Ella corrió. ¡El la persiguió! Ella corrió a través de la muchedumbre, era
escurridiza, parecía deslizarse entre estos locos parranderos gesticulantes,
mientras él tenía que luchar por cada pulgada y en su apasionada persecución le
pisó un dedo a Napoleón, derribó a una bruja gorda y chillona, golpeó a un
payaso en el estómago, sentó en el suelo a un sorprendido gorila, tropezó con
la reina de Inglaterra, y ella corría y corría, fuera del subte, por Delancey
Street hacia el río, hasta que él la atrapó y ella se quedó quieta en sus
brazos mientras tomaba aliento, lanzando ocasionales risitas de alegría. Era
tan suave que él la besó, y después caminaron juntos, del brazo, mirando los
fuegos artificiales y las multitudes, deteniéndose aquí y allá para tomar una
cerveza. ¡Toda la ciudad estaba de fiesta! Todo el mundo estaba disfrazado,
todo el mundo tenía careta, y había reflectores, papel picado y fuegos
artificiales por todas partes, como si fuera un maravilloso Carnaval o algo
así, y el barman se sintió un poco fuera de lugar con sus apagadas ropas de
calle, sin una careta tan siquiera. Pero la chica le dijo que estaba muy bien
vestido. Y él le preguntó qué era toda esta celebración, no había oído hablar
de ninguna, pero ella simplemente se rió y lo besó, y eso fue todo. Y así
bregaron felizmente a través de las multitudes y de la noche, deteniéndose de
vez en cuando para bailar, con una extraña música lenta en las tabernas, o con
el jazz salvaje que se tocaba en casi todos los rincones. Ella señaló un gran
reloj en un edificio. Eran las once en punto. Ella lo hizo apurar hasta una
larga fila que caminaba lentamente ante la plataforma de un jurado, y cuando
les llegó el turno los jurados hicieron un gran alboroto sobre ellos, y un
jurado insistía en señalar con admiración la corbata brillante del barman, de
modo que ganaron el concurso y ambos obtuvieron grandes copas de amor. Los
jurados los condujeron hasta un gigantesco trono de amor, alzado muy por encima
de la multitud que aclamaba, un tremendo almohadón, más grande que un colchón.

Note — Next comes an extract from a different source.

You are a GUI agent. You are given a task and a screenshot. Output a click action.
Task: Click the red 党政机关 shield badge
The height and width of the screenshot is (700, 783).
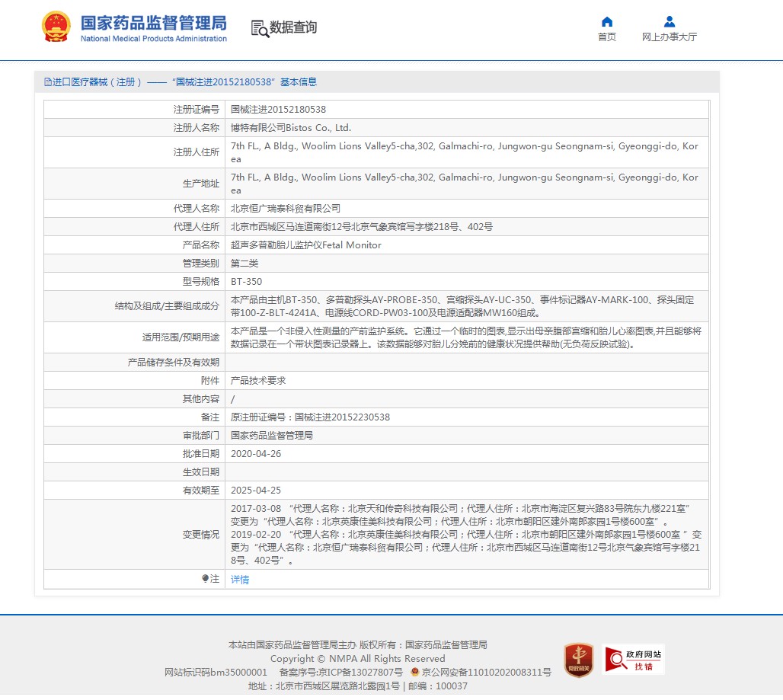tap(578, 660)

¡Era el trono para ellos! ¡Eran el rey y la reina de la noche! Habían ganado el
concurso de disfraces. Entonces el barman escuchó un tremendo tañido. La
muchedumbre empezó a gritar y a aullar. Él escuchó una sirena, baja, mucho
tiempo. La calle Delancey había enloquecido. Su chica se sacó la máscara y él
contuvo el aliento, tan hermosa era mientras señalaba el gran reloj en el
edificio; ella lo dijo en susurros, tierna de pasión, amorosamente; le dijo:
“¡Es medianoche! ¡Quítate la careta!”